Microsoft may also process biometric voice signatures from the recorded acknowledgement statement file of the voice talent and from randomized audio from the training dataset(s) to confirm that the voice signature in the acknowledgement statement recording and the training data recordings match with reasonable confidence using Azure AI Speaker Verification. A voice signature may also be called a “voice template” or “voiceprint” and is a numeric vector that represents an individual’s voice characteristics that is extracted from audio recordings of a person speaking. This technical safeguard is intended to help prevent misuse of custom neural voice, by, for example, preventing customers from training voice models with audio recordings and using the models to spoof a person’s voice without their knowledge or consent.

The voice signatures are used by Microsoft solely for the purposes of speaker verification or as otherwise necessary to investigate misuse of the services.

The Microsoft Products and Services Data Protection Addendum (“DPA”) sets forth customers’ and Microsoft’s obligations with respect to the processing and security of Customer Data and Personal Data in connection with Azure and is incorporated by reference into customers’ enterprise agreement for Azure services. Microsoft’s data processing in this section is governed under the Legitimate Interest Business Operations section of the Data Protection Addendum.

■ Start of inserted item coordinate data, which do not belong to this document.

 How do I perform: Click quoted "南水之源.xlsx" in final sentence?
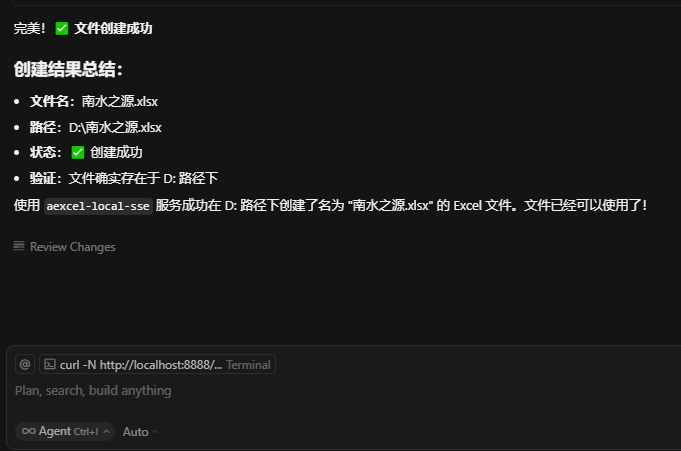point(390,206)
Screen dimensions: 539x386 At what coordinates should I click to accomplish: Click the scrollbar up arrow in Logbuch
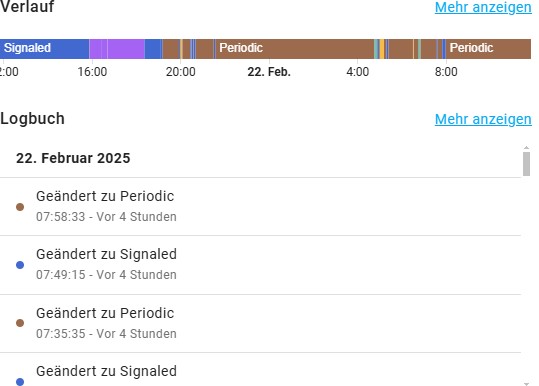(526, 148)
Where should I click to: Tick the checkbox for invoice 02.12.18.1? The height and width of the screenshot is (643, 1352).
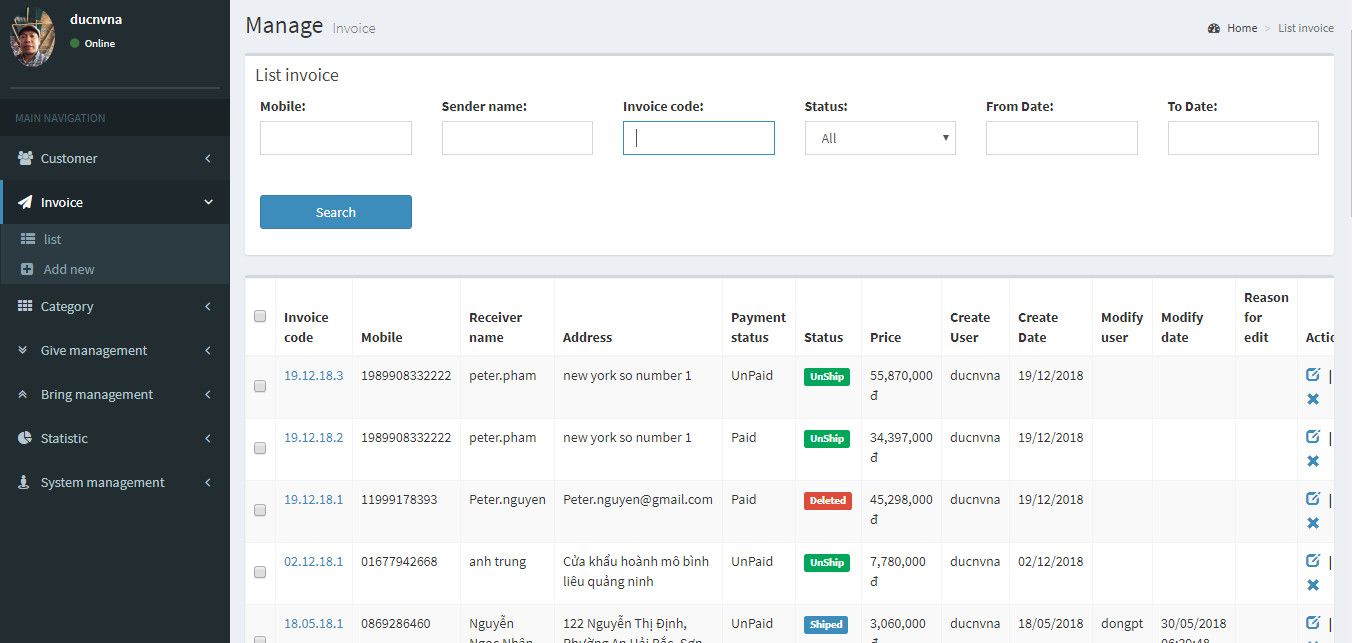point(260,572)
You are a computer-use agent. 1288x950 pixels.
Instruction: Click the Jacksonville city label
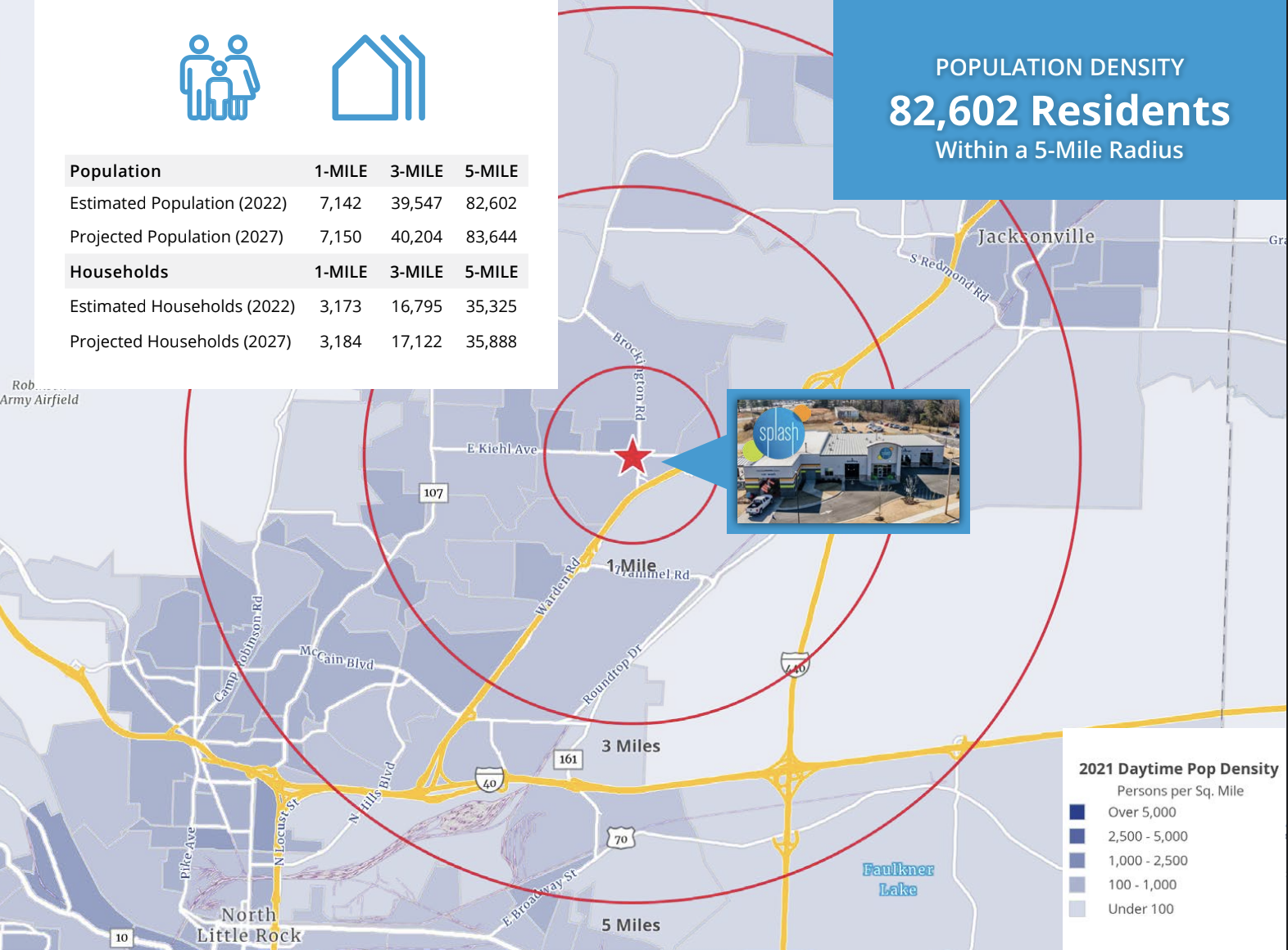[x=1036, y=237]
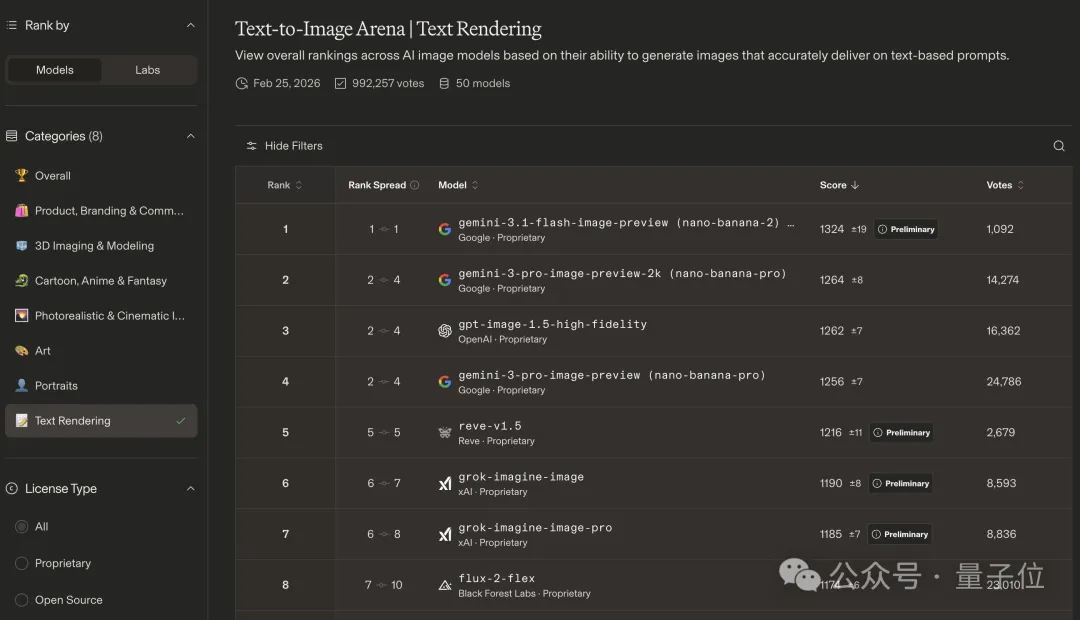Switch to the Labs tab
Screen dimensions: 1080x620
(x=148, y=70)
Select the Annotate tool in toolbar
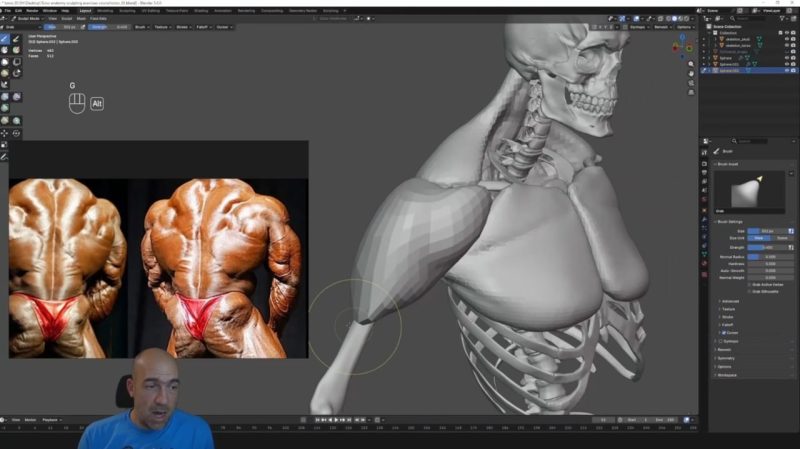 [x=5, y=156]
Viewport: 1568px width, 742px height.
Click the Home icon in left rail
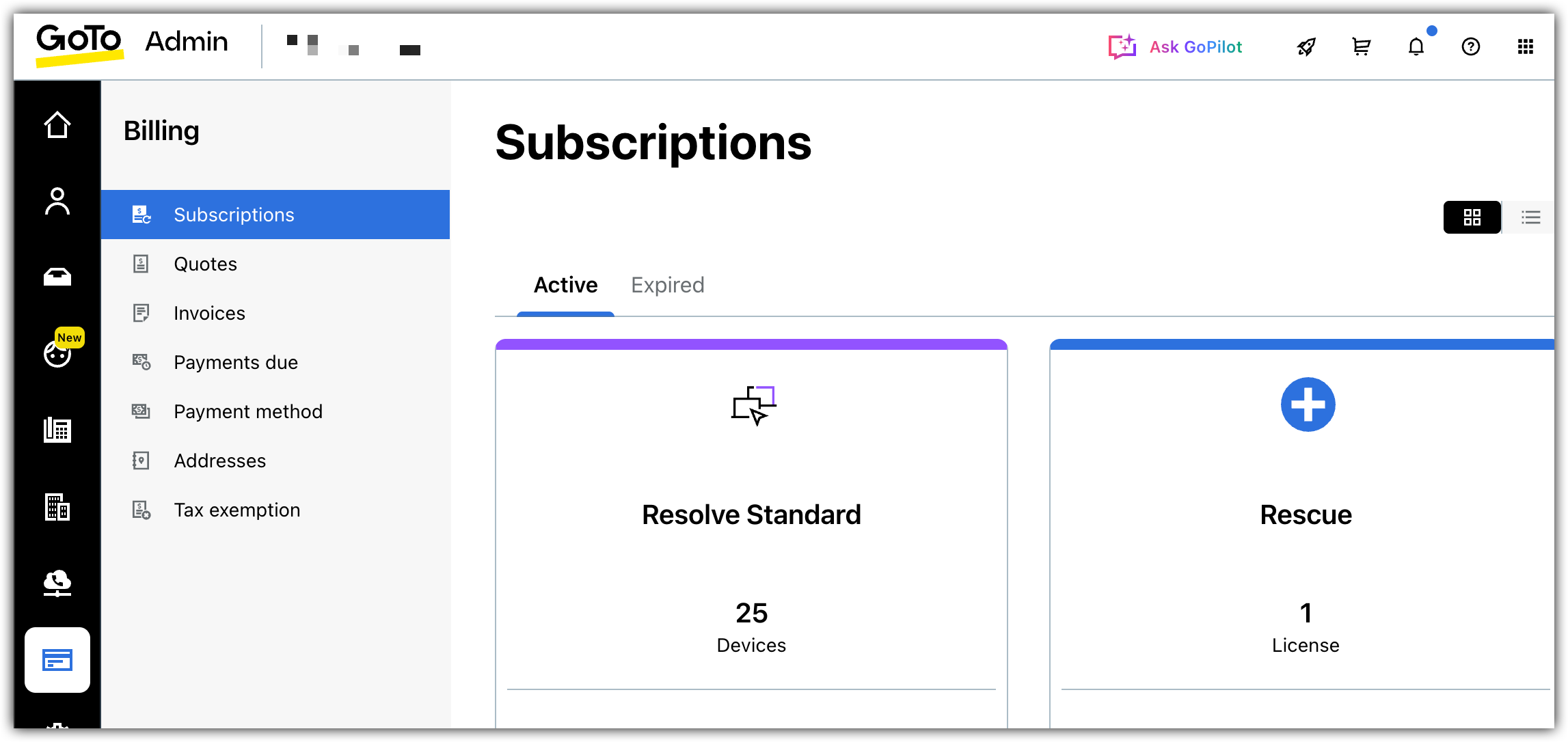point(57,125)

Training a custom neural voice model

The training data (speech audio) customers submit to Speech Studio is pre-processed using automated tools for quality checking, including data format check, pronunciation scoring, noise detection, script mapping, etc. The training data is then imported to the model training component of the custom voice platform. During the training process, the training data (both voice audio and text transcriptions) are decomposed into fine-grained mappings of voice acoustics and text, such as a sequence of phonemes. Through further complex machine leaning modeling, the service builds a voice model, which then can be used to generate audio that sounds similar to the voice talent and can even be generated in different languages from the training data recording. The voice model is a text to speech computer model that can mimic unique vocal characteristics of a particular speaker. It represents a set of parameters in binary format that is not human readable and does not contain audio recordings.

A customer’s training data is used only to develop that customer’s custom voice models and is not used by Microsoft to train or improve any Microsoft text to speech voice models.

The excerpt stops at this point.